A CREEPY GENTLENESS
I found this maverick pair, “Box Tale Soup” out in the boondocks last fringe: Antonia Christophers and noel Byrne, creating a wonderful Northanger Abbey out of cardboard suitcases, paper props and puppetry. I wrote ‘wonderful’ and I hope it helped. Anyway, they are still touring that delicate, gentle Austen – one of the best and truest treatments, bar none, in any dramatic medium – but this year up on the Mile they fill their little space with something different. There are fewer puppets – though one sudden and very scaring one – and a creepier, more oblique piece of storytelling. They still have their trademark costumes and solemnity: charming ties, facings and belts made of bookprint, indicating a literary rather than wholly naturalistic mood. All props are paper, deliberately simple, indicating that this is literature made visible.
The playlet’s story is typical of its author M. R. James: a sceptical exposer of occultism , played by Byrne, tangles with something dark and powerful and a beautiful girl who warns him of its threat (Christophers plays several characters with the minimum of fuss and open changes). The style is elegant. Ritualistic, even: they create an odd magic of attentiveness in the audience with deliberate, quiet moves, a solemnity: occasionally they briefly leave character to sing (the fine score is by Dan Melrose) a couple of those frightening lines from the Ancient Mariner about the man who “turns no more his head / because he knows a frightful fiend /doth close behind him tread”.
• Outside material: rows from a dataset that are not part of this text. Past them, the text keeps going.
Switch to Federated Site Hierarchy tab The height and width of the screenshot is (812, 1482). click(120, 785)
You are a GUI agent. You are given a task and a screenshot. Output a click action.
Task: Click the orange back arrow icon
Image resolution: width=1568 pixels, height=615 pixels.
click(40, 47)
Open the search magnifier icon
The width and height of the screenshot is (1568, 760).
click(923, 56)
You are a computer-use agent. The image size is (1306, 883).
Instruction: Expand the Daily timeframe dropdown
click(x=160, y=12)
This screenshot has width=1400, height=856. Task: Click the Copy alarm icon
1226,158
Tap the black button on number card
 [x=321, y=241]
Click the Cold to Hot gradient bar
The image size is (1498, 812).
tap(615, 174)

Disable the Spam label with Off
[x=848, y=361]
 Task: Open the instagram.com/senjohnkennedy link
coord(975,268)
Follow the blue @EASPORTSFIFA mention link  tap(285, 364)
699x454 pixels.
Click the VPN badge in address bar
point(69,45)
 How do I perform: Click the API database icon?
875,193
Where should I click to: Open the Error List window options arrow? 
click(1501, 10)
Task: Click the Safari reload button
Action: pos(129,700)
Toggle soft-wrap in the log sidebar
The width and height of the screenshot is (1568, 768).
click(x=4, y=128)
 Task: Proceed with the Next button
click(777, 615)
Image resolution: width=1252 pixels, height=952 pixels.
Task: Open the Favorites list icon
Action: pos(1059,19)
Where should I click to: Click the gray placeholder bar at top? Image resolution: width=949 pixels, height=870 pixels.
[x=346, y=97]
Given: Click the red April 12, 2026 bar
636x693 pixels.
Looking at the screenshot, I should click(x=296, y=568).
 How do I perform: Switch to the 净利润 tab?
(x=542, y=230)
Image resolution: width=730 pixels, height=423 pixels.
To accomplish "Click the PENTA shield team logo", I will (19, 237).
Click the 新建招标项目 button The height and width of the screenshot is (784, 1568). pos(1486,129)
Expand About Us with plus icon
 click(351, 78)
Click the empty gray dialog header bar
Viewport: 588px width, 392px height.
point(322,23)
This simplicity builds to something really odd and alarming: James’ “Who is this who is coming” genuinely arouses the terror of myth. Often it is more like reading, alone, than watching a show. And seeing them handle costumes and props reinforces what M.R.James wanted: “Let us be introduced to the actors in a placid way; let us see them going about their ordinary business, undisturbed by forebodings, pleased with their surroundings; and into this calm environment let the ominous thing put out its head, unobtrusively at first, and then more insistently until it holds the stage.”